Revise the data below so that every "computer-use agent" becomes "desktop agent", with everything else left unchanged.

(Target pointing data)

= = = = = = =

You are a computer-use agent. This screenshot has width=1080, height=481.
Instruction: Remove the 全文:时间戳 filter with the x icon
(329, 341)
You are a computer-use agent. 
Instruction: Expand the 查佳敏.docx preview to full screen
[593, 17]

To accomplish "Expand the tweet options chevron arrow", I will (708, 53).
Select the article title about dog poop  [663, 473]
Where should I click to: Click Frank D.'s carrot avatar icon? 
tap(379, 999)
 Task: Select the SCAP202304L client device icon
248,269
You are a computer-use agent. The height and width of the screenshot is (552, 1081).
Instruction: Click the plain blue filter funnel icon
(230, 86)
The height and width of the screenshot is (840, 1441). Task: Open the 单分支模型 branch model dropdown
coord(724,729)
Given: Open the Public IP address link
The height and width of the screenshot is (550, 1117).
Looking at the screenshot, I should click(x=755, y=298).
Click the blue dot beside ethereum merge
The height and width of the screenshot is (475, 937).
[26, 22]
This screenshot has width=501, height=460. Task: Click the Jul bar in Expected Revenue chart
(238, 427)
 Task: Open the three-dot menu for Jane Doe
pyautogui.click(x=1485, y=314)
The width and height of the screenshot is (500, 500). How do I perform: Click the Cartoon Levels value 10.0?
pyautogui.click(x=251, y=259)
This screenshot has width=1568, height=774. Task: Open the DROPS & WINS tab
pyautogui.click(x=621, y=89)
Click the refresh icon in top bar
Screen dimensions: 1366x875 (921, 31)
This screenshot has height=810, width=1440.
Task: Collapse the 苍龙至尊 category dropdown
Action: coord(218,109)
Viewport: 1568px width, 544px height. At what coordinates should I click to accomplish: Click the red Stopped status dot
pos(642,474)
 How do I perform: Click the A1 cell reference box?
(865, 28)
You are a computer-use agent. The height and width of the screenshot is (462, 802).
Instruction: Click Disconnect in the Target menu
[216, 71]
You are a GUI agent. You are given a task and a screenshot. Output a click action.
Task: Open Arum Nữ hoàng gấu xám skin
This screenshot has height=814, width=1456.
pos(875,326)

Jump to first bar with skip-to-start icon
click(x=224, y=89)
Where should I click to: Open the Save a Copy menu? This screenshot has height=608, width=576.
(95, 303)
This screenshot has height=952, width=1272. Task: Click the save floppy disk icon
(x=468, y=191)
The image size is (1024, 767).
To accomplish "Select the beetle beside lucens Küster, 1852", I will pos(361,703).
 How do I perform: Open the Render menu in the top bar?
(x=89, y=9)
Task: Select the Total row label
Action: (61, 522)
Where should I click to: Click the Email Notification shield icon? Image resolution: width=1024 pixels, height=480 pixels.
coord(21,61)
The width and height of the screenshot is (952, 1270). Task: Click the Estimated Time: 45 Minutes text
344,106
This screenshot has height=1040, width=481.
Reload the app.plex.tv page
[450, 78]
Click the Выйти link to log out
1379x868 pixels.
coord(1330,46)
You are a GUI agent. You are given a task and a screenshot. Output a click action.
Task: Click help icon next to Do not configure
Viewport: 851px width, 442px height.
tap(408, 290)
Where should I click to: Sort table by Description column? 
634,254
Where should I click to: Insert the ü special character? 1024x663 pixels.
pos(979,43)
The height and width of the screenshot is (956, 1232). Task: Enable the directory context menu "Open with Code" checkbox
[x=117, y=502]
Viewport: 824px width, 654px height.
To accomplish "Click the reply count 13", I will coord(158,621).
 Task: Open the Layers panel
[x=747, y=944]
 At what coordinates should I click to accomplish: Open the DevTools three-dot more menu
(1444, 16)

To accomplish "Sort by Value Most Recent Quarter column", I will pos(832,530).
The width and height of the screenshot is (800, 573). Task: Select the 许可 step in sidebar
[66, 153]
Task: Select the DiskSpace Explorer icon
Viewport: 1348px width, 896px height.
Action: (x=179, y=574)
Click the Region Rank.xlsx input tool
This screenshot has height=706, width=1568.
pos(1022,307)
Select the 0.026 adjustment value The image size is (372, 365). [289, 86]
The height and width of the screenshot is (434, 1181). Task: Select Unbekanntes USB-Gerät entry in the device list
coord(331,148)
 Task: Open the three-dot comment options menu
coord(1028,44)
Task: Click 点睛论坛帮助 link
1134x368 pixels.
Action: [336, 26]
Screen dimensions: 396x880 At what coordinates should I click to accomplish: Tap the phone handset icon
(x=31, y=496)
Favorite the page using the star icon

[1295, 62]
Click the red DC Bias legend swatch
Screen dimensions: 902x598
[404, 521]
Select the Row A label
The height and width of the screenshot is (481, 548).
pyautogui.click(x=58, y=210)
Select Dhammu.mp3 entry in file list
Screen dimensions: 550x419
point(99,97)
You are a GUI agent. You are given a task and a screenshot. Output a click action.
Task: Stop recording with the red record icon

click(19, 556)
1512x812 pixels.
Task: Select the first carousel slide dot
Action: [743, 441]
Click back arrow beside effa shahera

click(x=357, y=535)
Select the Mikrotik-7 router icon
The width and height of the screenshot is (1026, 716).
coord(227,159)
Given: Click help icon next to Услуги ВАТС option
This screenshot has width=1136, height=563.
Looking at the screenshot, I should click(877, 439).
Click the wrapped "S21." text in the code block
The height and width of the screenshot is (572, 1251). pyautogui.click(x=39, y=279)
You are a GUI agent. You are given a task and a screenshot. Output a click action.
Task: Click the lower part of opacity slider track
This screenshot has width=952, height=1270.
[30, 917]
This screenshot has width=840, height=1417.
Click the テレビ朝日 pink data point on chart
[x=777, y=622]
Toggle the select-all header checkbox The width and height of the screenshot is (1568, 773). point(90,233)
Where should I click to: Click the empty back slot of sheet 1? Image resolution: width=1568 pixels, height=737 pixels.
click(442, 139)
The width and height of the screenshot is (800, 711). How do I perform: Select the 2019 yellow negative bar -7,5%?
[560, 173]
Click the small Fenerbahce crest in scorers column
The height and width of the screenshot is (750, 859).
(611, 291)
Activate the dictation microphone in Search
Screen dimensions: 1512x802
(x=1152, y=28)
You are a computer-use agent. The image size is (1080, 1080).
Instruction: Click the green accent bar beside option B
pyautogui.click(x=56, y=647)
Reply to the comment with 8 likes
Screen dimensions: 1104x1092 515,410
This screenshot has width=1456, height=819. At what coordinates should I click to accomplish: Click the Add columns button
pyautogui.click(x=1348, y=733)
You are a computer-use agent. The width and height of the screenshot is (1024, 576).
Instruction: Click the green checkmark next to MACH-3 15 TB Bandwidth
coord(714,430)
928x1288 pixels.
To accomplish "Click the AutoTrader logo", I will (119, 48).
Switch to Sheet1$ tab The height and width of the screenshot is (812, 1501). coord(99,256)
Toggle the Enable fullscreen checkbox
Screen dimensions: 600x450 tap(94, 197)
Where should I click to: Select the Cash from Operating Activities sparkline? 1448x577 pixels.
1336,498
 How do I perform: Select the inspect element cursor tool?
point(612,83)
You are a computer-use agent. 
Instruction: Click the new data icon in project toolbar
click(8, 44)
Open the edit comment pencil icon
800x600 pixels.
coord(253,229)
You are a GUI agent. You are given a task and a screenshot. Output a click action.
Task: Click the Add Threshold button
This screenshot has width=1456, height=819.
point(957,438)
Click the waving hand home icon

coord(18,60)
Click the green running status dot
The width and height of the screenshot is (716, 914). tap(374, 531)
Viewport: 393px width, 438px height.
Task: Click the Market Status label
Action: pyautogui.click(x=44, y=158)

= = = = = = =

Problem solution:
You are a desktop agent. This screenshot has width=1080, height=481.
Instruction: Remove the 全文:时间戳 filter with the x icon
(329, 341)
You are a desktop agent. 
Instruction: Expand the 查佳敏.docx preview to full screen
[593, 17]

To accomplish "Expand the tweet options chevron arrow", I will (708, 53).
Select the article title about dog poop  [663, 473]
Where should I click to: Click Frank D.'s carrot avatar icon? 
tap(379, 999)
 Task: Select the SCAP202304L client device icon
248,269
You are a desktop agent. The height and width of the screenshot is (552, 1081).
Instruction: Click the plain blue filter funnel icon
(230, 86)
The height and width of the screenshot is (840, 1441). Task: Open the 单分支模型 branch model dropdown
coord(724,729)
Given: Open the Public IP address link
The height and width of the screenshot is (550, 1117).
Looking at the screenshot, I should click(x=755, y=298).
Click the blue dot beside ethereum merge
The height and width of the screenshot is (475, 937).
[26, 22]
This screenshot has width=501, height=460. Task: Click the Jul bar in Expected Revenue chart
(238, 427)
 Task: Open the three-dot menu for Jane Doe
pyautogui.click(x=1485, y=314)
The width and height of the screenshot is (500, 500). How do I perform: Click the Cartoon Levels value 10.0?
pyautogui.click(x=251, y=259)
This screenshot has width=1568, height=774. Task: Open the DROPS & WINS tab
pyautogui.click(x=621, y=89)
Click the refresh icon in top bar
Screen dimensions: 1366x875 (921, 31)
This screenshot has height=810, width=1440.
Task: Collapse the 苍龙至尊 category dropdown
Action: coord(218,109)
Viewport: 1568px width, 544px height. At what coordinates should I click to accomplish: Click the red Stopped status dot
pos(642,474)
 How do I perform: Click the A1 cell reference box?
(865, 28)
You are a desktop agent. The height and width of the screenshot is (462, 802).
Instruction: Click Disconnect in the Target menu
[216, 71]
You are a GUI agent. You are given a task and a screenshot. Output a click action.
Task: Open Arum Nữ hoàng gấu xám skin
This screenshot has height=814, width=1456.
pos(875,326)

Jump to first bar with skip-to-start icon
click(x=224, y=89)
Where should I click to: Open the Save a Copy menu? This screenshot has height=608, width=576.
(95, 303)
This screenshot has height=952, width=1272. Task: Click the save floppy disk icon
(x=468, y=191)
The image size is (1024, 767).
To accomplish "Select the beetle beside lucens Küster, 1852", I will pos(361,703).
 How do I perform: Open the Render menu in the top bar?
(x=89, y=9)
Task: Select the Total row label
Action: (61, 522)
Where should I click to: Click the Email Notification shield icon? Image resolution: width=1024 pixels, height=480 pixels.
coord(21,61)
The width and height of the screenshot is (952, 1270). Task: Click the Estimated Time: 45 Minutes text
344,106
This screenshot has height=1040, width=481.
Reload the app.plex.tv page
[450, 78]
Click the Выйти link to log out
1379x868 pixels.
coord(1330,46)
You are a GUI agent. You are given a task and a screenshot. Output a click action.
Task: Click help icon next to Do not configure
Viewport: 851px width, 442px height.
tap(408, 290)
Where should I click to: Sort table by Description column? 
634,254
Where should I click to: Insert the ü special character? 1024x663 pixels.
pos(979,43)
The height and width of the screenshot is (956, 1232). Task: Enable the directory context menu "Open with Code" checkbox
[x=117, y=502]
Viewport: 824px width, 654px height.
To accomplish "Click the reply count 13", I will coord(158,621).
 Task: Open the Layers panel
[x=747, y=944]
 At what coordinates should I click to accomplish: Open the DevTools three-dot more menu
(1444, 16)

To accomplish "Sort by Value Most Recent Quarter column", I will pos(832,530).
The width and height of the screenshot is (800, 573). Task: Select the 许可 step in sidebar
[66, 153]
Task: Select the DiskSpace Explorer icon
Viewport: 1348px width, 896px height.
Action: (x=179, y=574)
Click the Region Rank.xlsx input tool
This screenshot has height=706, width=1568.
pos(1022,307)
Select the 0.026 adjustment value The image size is (372, 365). [289, 86]
The height and width of the screenshot is (434, 1181). Task: Select Unbekanntes USB-Gerät entry in the device list
coord(331,148)
 Task: Open the three-dot comment options menu
coord(1028,44)
Task: Click 点睛论坛帮助 link
1134x368 pixels.
Action: [336, 26]
Screen dimensions: 396x880 At what coordinates should I click to accomplish: Tap the phone handset icon
(x=31, y=496)
Favorite the page using the star icon

[1295, 62]
Click the red DC Bias legend swatch
Screen dimensions: 902x598
[404, 521]
Select the Row A label
The height and width of the screenshot is (481, 548).
pyautogui.click(x=58, y=210)
Select Dhammu.mp3 entry in file list
Screen dimensions: 550x419
point(99,97)
You are a GUI agent. You are given a task and a screenshot. Output a click action.
Task: Stop recording with the red record icon

click(19, 556)
1512x812 pixels.
Task: Select the first carousel slide dot
Action: [743, 441]
Click back arrow beside effa shahera

click(x=357, y=535)
Select the Mikrotik-7 router icon
The width and height of the screenshot is (1026, 716).
coord(227,159)
Given: Click help icon next to Услуги ВАТС option
This screenshot has width=1136, height=563.
Looking at the screenshot, I should click(877, 439).
Click the wrapped "S21." text in the code block
The height and width of the screenshot is (572, 1251). pyautogui.click(x=39, y=279)
You are a GUI agent. You are given a task and a screenshot. Output a click action.
Task: Click the lower part of opacity slider track
This screenshot has width=952, height=1270.
[30, 917]
This screenshot has width=840, height=1417.
Click the テレビ朝日 pink data point on chart
[x=777, y=622]
Toggle the select-all header checkbox The width and height of the screenshot is (1568, 773). point(90,233)
Where should I click to: Click the empty back slot of sheet 1? Image resolution: width=1568 pixels, height=737 pixels.
click(442, 139)
The width and height of the screenshot is (800, 711). How do I perform: Select the 2019 yellow negative bar -7,5%?
[560, 173]
Click the small Fenerbahce crest in scorers column
The height and width of the screenshot is (750, 859).
(611, 291)
Activate the dictation microphone in Search
Screen dimensions: 1512x802
(x=1152, y=28)
You are a desktop agent. The image size is (1080, 1080).
Instruction: Click the green accent bar beside option B
pyautogui.click(x=56, y=647)
Reply to the comment with 8 likes
Screen dimensions: 1104x1092 515,410
This screenshot has width=1456, height=819. At what coordinates should I click to accomplish: Click the Add columns button
pyautogui.click(x=1348, y=733)
You are a desktop agent. The width and height of the screenshot is (1024, 576).
Instruction: Click the green checkmark next to MACH-3 15 TB Bandwidth
coord(714,430)
928x1288 pixels.
To accomplish "Click the AutoTrader logo", I will (119, 48).
Switch to Sheet1$ tab The height and width of the screenshot is (812, 1501). coord(99,256)
Toggle the Enable fullscreen checkbox
Screen dimensions: 600x450 tap(94, 197)
Where should I click to: Select the Cash from Operating Activities sparkline? 1448x577 pixels.
1336,498
 How do I perform: Select the inspect element cursor tool?
point(612,83)
You are a desktop agent. 
Instruction: Click the new data icon in project toolbar
click(8, 44)
Open the edit comment pencil icon
800x600 pixels.
coord(253,229)
You are a GUI agent. You are given a task and a screenshot. Output a click action.
Task: Click the Add Threshold button
This screenshot has width=1456, height=819.
point(957,438)
Click the waving hand home icon

coord(18,60)
Click the green running status dot
The width and height of the screenshot is (716, 914). tap(374, 531)
Viewport: 393px width, 438px height.
Task: Click the Market Status label
Action: pyautogui.click(x=44, y=158)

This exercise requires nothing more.